Müsste das nicht gehen, wenn du ganz einfach die translation-Komponenten des Transform3D veränderst und die rotation belässt? (Falls das kein J3D ist, müsste in anderen Libs ähnlich funktionieren)


----------



## Campino (19. Feb 2005)

Illuvatar hat gesagt.:
			
		

> Müsste das nicht gehen, wenn du ganz einfach die translation-Komponenten des Transform3D veränderst und die rotation belässt? (Falls das kein J3D ist, müsste in anderen Libs ähnlich funktionieren)

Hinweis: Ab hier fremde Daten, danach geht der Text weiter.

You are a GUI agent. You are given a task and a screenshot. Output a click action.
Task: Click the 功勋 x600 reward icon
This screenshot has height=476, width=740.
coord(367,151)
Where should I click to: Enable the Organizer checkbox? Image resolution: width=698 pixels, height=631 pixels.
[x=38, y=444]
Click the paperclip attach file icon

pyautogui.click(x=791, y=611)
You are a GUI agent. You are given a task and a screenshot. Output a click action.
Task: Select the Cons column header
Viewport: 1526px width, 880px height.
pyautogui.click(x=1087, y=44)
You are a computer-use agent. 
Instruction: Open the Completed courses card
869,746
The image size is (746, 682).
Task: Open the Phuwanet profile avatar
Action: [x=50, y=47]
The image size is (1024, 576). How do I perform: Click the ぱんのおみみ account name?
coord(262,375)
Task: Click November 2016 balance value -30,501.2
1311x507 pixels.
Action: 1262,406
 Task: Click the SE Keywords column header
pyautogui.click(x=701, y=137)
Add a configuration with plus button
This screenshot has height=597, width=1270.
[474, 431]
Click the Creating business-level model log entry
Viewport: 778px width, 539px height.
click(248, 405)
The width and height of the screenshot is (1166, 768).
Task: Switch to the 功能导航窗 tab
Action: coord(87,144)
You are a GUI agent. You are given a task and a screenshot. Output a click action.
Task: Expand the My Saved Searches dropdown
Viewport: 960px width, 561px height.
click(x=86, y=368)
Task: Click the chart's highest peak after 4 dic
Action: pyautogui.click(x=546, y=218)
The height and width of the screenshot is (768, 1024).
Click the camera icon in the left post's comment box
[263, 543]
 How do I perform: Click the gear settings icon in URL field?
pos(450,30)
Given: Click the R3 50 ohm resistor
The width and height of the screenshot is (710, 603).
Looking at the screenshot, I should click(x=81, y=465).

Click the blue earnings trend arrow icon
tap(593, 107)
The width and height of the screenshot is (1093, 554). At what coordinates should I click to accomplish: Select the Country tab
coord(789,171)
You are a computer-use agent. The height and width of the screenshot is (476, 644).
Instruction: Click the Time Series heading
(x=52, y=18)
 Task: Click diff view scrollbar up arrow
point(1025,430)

Leider hab ich keine Rotation, diese wird über den Punkt auf den geguckt wird und den, von dem aus geguckt wird, festgelegt.


----------



## Oxygenic (21. Feb 2005)

RotationPathInterpolator für beide!?


----------



## Campino (21. Feb 2005)

Oxygenic hat gesagt.:
			
		

> RotationPathInterpolator für beide!?



Was genau meinst du?

Ich habe kein Java3D sondern JOGL.


----------



## Beni (21. Feb 2005)

Juhu, JOGL :-D

Da musst du die Matrix verändern, bevor du die Punkte zeichnest:

```
gl.glPushMatrix();
		// Alle Punkte die nun gezeichnet werden, sind verschoben
		gl.glTranslated( -x, -y, -z );

		gl... // hier deine Punkte zeichnen

		// Die Verschiebung aufheben.
		gl.glPopMatrix();
```


----------



## Campino (21. Feb 2005)

whow...stimmt...

Aber: Warum? eigentlich werden die Punkte doch auch paralel zu einer Achse verschoben, was wenn die Blickrichtung nicht perallel ist, nicht funktionieren dürfte, tut's aber...

EDIT: geht doch nicht, genau oben beschriebenes tritt ein...


----------



## Oxygenic (1. Mrz 2005)

Campino hat gesagt.:
			
		

> Ich habe kein Java3D sondern JOGL.



Ich würde solch essentielle Informationen auch immer erst mal verschweigen :-/


----------